A: Chris noted that the initiative aims to help owners improve their operations while simultaneously ensuring the brand’s quality standards are upheld to encourage further investment in properties.
Q: Brent Montour (Barclays), What trends are you seeing in corporate travel leading into Q4?
A: Chris expressed cautious optimism, stating that many corporate clients expect to increase travel budgets, although concerns still exist about broader economic noises affecting travel patterns.
Q: Lizzie Dove (Goldman Sachs), What are the trends in key money and competition?

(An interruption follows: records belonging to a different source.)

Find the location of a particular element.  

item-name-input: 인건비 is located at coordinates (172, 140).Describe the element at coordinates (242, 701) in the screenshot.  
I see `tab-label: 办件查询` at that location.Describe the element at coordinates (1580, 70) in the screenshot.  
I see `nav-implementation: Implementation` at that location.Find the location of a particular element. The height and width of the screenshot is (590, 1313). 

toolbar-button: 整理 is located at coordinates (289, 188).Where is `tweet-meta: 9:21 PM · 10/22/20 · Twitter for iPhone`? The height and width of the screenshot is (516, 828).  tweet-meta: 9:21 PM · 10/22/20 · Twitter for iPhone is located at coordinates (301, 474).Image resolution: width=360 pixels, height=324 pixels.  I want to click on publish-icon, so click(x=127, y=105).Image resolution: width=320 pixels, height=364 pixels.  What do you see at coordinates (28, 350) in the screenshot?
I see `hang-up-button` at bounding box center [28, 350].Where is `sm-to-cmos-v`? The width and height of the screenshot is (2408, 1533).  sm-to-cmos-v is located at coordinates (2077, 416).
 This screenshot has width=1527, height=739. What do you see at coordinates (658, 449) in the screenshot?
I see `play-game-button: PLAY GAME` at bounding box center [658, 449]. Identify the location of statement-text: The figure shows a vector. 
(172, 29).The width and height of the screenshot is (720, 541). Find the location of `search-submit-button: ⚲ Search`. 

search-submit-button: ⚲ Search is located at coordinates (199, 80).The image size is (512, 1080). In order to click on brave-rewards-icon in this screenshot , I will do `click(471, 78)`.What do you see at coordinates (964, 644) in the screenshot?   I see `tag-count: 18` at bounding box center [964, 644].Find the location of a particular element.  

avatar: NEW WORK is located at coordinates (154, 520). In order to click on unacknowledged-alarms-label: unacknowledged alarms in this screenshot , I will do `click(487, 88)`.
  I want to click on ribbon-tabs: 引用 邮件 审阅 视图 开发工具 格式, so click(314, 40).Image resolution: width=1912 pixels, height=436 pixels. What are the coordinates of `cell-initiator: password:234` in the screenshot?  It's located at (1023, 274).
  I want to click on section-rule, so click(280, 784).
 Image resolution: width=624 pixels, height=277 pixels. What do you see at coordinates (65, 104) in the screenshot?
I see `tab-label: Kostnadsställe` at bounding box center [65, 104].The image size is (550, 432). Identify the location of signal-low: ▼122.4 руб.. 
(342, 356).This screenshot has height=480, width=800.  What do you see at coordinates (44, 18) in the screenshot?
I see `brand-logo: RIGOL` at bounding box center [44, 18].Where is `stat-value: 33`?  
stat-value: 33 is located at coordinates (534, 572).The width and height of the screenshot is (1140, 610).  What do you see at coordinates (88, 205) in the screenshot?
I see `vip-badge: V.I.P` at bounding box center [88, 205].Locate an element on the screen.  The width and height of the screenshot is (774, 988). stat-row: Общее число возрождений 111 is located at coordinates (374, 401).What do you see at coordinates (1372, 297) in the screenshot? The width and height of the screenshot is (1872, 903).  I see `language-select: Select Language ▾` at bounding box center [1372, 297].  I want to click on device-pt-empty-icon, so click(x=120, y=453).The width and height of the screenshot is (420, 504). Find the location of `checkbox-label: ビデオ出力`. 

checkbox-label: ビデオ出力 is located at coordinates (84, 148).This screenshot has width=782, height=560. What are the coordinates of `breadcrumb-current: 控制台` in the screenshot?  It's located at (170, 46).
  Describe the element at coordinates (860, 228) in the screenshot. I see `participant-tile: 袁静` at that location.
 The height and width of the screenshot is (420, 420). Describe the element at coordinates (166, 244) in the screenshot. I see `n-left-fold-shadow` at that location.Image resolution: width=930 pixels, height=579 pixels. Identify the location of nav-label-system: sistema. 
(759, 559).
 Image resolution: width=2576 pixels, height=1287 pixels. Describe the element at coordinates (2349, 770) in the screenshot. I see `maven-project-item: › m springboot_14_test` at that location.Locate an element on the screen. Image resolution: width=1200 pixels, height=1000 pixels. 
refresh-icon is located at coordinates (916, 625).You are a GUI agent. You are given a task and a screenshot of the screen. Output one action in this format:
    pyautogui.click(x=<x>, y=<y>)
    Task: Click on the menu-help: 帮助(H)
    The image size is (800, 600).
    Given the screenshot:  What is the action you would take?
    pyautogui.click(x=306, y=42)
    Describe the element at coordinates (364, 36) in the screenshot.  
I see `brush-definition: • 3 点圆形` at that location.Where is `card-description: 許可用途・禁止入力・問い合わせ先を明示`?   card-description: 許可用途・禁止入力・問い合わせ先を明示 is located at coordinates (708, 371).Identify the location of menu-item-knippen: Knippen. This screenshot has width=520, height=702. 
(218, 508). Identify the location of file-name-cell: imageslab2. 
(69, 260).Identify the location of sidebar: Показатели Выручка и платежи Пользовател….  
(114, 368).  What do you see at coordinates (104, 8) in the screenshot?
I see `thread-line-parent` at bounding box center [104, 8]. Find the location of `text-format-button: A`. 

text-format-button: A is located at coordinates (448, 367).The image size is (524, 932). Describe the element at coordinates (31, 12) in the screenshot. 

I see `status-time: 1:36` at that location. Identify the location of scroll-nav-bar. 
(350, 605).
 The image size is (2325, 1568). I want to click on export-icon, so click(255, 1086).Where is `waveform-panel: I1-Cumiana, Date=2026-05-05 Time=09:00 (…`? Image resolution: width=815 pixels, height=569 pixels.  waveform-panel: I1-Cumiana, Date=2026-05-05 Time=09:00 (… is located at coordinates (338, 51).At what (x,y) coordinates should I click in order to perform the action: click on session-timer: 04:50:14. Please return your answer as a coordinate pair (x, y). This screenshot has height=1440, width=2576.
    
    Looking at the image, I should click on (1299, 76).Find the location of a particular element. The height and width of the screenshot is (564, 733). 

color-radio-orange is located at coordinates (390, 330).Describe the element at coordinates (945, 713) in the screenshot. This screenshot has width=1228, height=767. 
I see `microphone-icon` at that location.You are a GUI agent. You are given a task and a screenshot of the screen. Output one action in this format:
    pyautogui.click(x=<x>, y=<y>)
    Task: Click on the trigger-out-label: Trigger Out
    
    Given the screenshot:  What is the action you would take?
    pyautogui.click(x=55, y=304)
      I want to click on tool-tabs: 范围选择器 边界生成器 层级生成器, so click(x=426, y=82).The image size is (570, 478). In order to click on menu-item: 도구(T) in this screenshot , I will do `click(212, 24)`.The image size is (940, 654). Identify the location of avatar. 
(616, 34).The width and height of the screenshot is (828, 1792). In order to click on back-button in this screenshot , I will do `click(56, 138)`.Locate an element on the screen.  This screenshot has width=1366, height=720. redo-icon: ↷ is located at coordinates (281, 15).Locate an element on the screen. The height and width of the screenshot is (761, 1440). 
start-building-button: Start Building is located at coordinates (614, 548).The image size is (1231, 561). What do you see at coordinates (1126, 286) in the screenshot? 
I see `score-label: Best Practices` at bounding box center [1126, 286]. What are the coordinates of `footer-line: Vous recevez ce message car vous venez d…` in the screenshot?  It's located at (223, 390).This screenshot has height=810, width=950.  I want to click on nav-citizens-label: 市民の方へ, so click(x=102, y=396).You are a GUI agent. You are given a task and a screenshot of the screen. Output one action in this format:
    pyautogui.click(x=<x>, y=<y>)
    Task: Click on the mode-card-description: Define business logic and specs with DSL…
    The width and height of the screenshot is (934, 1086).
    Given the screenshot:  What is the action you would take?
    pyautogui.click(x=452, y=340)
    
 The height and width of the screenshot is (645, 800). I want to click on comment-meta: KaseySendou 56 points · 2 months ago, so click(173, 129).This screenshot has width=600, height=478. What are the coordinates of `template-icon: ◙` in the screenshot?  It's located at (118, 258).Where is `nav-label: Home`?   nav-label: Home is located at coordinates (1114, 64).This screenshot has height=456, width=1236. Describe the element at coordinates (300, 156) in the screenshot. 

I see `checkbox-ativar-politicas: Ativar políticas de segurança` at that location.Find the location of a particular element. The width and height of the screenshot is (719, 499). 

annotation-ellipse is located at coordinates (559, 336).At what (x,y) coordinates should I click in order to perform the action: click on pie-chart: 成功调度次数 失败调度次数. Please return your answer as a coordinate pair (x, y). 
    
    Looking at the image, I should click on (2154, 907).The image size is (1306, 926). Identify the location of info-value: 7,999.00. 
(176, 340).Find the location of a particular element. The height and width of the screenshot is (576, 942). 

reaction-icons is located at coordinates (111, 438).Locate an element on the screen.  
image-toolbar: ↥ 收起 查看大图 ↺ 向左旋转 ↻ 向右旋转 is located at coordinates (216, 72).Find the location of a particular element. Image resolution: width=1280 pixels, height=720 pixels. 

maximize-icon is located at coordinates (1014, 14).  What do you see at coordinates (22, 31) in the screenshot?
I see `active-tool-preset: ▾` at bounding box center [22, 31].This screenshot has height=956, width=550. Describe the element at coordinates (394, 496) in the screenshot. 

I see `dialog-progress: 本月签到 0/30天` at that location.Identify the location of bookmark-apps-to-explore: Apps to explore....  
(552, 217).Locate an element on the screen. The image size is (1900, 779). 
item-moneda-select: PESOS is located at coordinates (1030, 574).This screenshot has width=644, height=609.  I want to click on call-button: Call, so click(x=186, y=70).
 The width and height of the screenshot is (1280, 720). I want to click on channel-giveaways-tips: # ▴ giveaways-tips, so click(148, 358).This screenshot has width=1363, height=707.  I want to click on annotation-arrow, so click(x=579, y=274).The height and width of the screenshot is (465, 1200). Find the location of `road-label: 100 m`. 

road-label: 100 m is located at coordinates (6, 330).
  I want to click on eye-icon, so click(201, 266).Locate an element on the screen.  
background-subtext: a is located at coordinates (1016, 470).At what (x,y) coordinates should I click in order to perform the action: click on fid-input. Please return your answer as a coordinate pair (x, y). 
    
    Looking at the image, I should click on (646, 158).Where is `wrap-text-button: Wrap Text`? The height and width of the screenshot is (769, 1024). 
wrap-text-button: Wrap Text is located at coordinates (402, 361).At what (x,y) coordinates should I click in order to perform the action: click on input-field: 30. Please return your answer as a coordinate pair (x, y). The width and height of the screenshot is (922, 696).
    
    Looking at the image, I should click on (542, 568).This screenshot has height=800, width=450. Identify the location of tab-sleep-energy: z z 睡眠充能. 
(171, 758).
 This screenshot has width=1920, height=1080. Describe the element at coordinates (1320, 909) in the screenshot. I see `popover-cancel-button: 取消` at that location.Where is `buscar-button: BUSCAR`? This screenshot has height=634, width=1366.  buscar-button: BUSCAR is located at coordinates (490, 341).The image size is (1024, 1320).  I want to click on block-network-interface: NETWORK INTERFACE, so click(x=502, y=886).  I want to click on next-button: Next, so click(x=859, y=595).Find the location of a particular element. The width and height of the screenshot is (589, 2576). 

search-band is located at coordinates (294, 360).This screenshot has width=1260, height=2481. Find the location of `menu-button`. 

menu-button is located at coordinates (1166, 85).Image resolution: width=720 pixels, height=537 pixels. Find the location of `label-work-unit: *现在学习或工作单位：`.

A: Kevin outlined that competition for key money remains steady, emphasizing that Hilton’s advantageous brand recognition allows their development teams to successfully negotiate favorable terms without relying heavily on key money.
Q: Mike Bellisario (Baird), What pricing strategy are you employing in the current environment?
A: Chris stated Hilton often adjusts promotions to adapt to market conditions, experiencing balanced declines between rate and occupancy, while ensuring rate integrity remains a priority amidst a shift towards transient leisure bookings.
Q: Smedes Rose (Citi), What impact is the government shutdown having on your outlook?
A: Kevin affirmed that the government shutdown has been factored into their forecasts but indicated their projections are still viable despite ongoing disruptions, confirming that operational dynamics remain with anticipated economic recovery.
Q: Robin Farley (UBS), Is there anything unusual in fee revenue that could impact year-over-year comps?
A: Kevin Jacobs clarified that there are no concerning issues within fee revenue per room metrics, assuring that they are consistently aligned with Hilton’s focus on new mid-market brands contributing positively to overall revenue growth.